My little boy is beginning to live.
Carefully, stumbling now and then on his little knock-kneed legs, he makes his way over the paving-stones, looks at everything that there is to look at and bites at every apple, both those which are his due and those which are forbidden him.
He is not a pretty child and is the more likely to grow into a fine lad. But he is charming.
His face can light up suddenly and become radiant; he can look at you with quite cold eyes. He has a strong intuition and he is incorruptible. He has never yet bartered a kiss for barley-sugar. There are people whom he likes and people whom he dislikes. There is one who has long courted his favour indefatigably and in vain; and, the other day, he formed a close friendship with another who had not so much as said "Good day" to him before he had crept into her lap and nestled there with glowing resolution.

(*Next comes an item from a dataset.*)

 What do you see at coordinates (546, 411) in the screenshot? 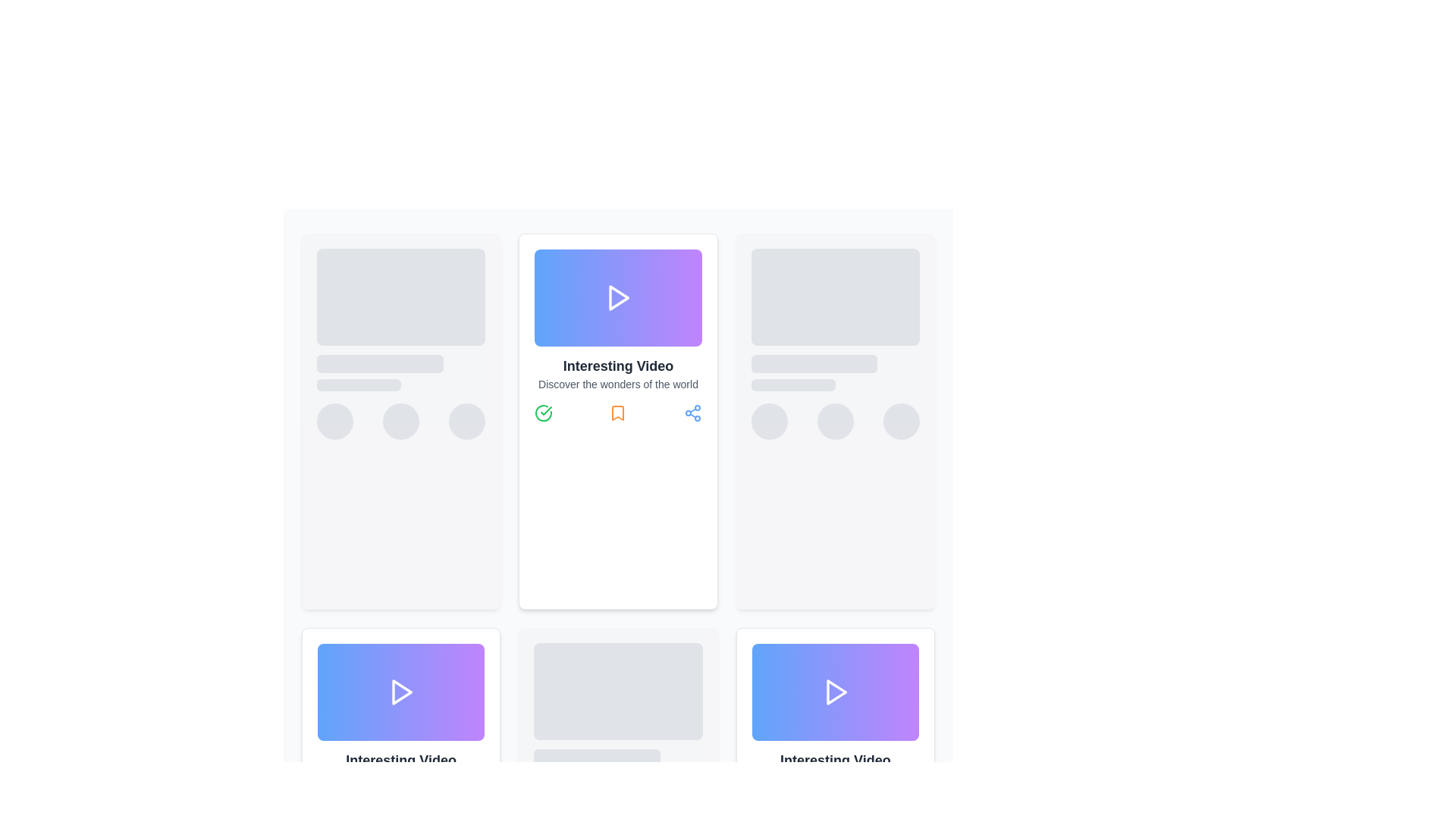
I see `the decorative status indicator icon (SVG) located below the title text 'Interesting Video' within the content card layout, which signifies a verified or completed state` at bounding box center [546, 411].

He has a habit which I love.
When we are walking together and there is anything that impresses him, he lets go my hand for a moment. Then, when he has investigated the phenomenon and arrived at a result, I feel his little fist in mine again.
He has bad habits too.
He is apt, for instance, suddenly and without the slightest reason, to go up to people whom he meets in the street and hit them with his little stick. What is in his mind, when he does so, I do not know; and, so long as he does not hit me, it remains a matter between himself and the people concerned.
He has an odd trick of seizing big words in a grown-up conversation, storing them up for a while and then asking me for an explanation:
"Father," he says, "what is life?"
I give him a tap in his little stomach, roll him over on the carpet and conceal my emotion under a mighty romp. Then, when we sit breathless and tired, I answer, gravely:
"Life is delightful, my little boy. Don't you be afraid of it!"